19. yüzyıldaki inşasından itibaren saray, hem padişahların evi olmuş hem de önemli devlet işleri burada görülmüştür. 1850’lerin başlarında Topkapı Sarayı ihtiyaçları karşılamadığı için padişah ve ailesi Dolmabahçe, Çırağan ve Yıldız Sarayları’na taşınıştır. Topkapı Sarayı’nda yalnızca hazine, kutsal emanetler ve arşivler tutulmuştur.
Osmanlı İmparatorluğu’nun çöküşünden sonra, saray 1924 yılında müzeye dönüştürülmüştür.
Saray 45.000 metrekarenin üzerinde bir alana yayılmıştır ve daireler, devlet erkanına ait rezidanslar, bahçe ve avlular arasında inşa edilmiş kasırlardan oluşmaktadır.

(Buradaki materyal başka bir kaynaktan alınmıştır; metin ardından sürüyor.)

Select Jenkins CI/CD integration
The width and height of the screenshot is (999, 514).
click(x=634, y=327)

Topkapı dünyanın en zengin müzelerinden bir tanesidir ve düzenli olarak güncelenen sergi alanlarında gösterilen 80.000’den çok objeye ev sahipliği yapmaktadır. Topkapı Sarayı Müzesi I, II, II ve IV. Avlu, Hazine ve Harem olarak bölünmüştür.

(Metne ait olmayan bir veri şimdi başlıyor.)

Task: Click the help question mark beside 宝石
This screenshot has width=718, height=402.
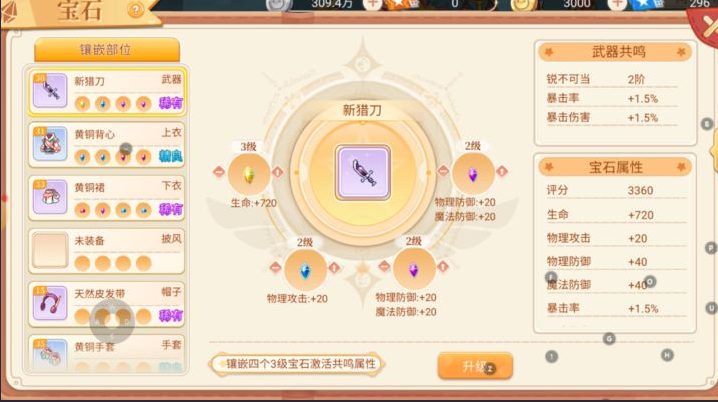Action: coord(136,10)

Topkapı yüzyıllar içerisinde genişlemiş ve değişmiştir ancak sarayın dört avlulu planı aynı kalmıştır. Osmanlı İmparatorluğu’nda hükümdar ve ailesi, halktan ayrı tutulurdu. İlk avlu herkese açıkken ikinci avlu yalnızca imparatorluk erkanına açıktı. Üçüncü ve dördüncü avlu yalnızca hükümdar ailesine ve saray çalışanlarına aitti. İlk avlu, Aya Sofya’nın arkasında yer alır ve Alay Meydanı olarak bilinir.
İkinci Avlu
Sarayın ikinci avlusu imparatorluğun idari işleri için kullanılmaktadır. İkinci avluya Ortakapı ya da
Bâb-üs Selâm’dan girilir. Bu kapı 1524 yılında Kanuni Sultan Süleyman tarafından yaptırılmıştır ve Osmanlı Dönemi’nde buradan yalnızca padişahın ve padişahın annesinin geçmesine izin vardır.
Üçüncü Avlu
Saadet Kapısı ya da Bâbüssaâde Kapısı olarak bilinen bu ana kapı padişahın kişisel dairesinin girişidir. Saadet Kapısı’nın içerisinde 16. yüzyılda inşa edilen ve 18. yüzyılda yenilenen Divan Meydanı bulunmaktadır. Divan Meydanı, resmi görevliler ve yabancı elçilerle devlet işlerinin görüşüldüğü yerdir.
Sarayın kuzeydoğuda kalan kısmı, Lale Bahçesi ya da Dördüncü Avlu olarak anılır ve kasırlarla doludur. Lale Bahçesi’nden çıkan merdivenlerin sonunda mermer bir teras ve güzel bir havuzla birlikte sarayın en göz alıcı üç binası bulunmaktadır.
Aya İrini
İstanbul’un fethinden sonra Topkapı Sarayı topraklarına katılan Aya İrini, Topkapı Sarayı’nın arkasında bulunmaktadır.
Hazine
İmparatorluk döneminden kalma geniş obje koleksiyonu ve terasından nefes kesici İstanbul manzarasıyla Hazine, Topkapı Sarayı’nın en dikkat çekici yerlerinden birisidir. Yapı, 1460 yılında Fatih Sultan Mehmet tarafından yaptırılmış ve her zaman sanat eserleri ve hazinelerin korunduğu yer olarak kullanılmıştır.
Harem
Harem, Arapça yasaklamak, men etmek ya da yasaklamak dolayısıyla korumak anlamına gelen “haram” fiilinden gelmektedir. Topkapı Sarayı’nda, Harem Odaları padişahların aileleriyle birlikte yaşadıkları yerlerdir. Padişahın annesi ve eşleri, çocukları ve hizmetlilerinin evidir.
Haremde 300’den fazla oda, dokuz hamam, iki cami, bir hastane, yurtlar ve bir çamaşırhane bulunmaktadır. Harem zaman içerisinde çeşitli restorasyonlar ve genişletmelerden geçerek günümüze ulaşmıştır. Haremin planı ardı ardına uzanan avlular ve avluları çevreleyen yaşam alanları, odalar, kasırlar ve hizmet binalarından oluşmaktadır.
Osmanlı İmparatorluğu’nun yüksek kültürüne ilgi duyan herkesin görmesi gereken Topkapı Sarayı’nın tamamını rahatça gezebilmek için en azından üç saatinizi ayırmanız önerilir.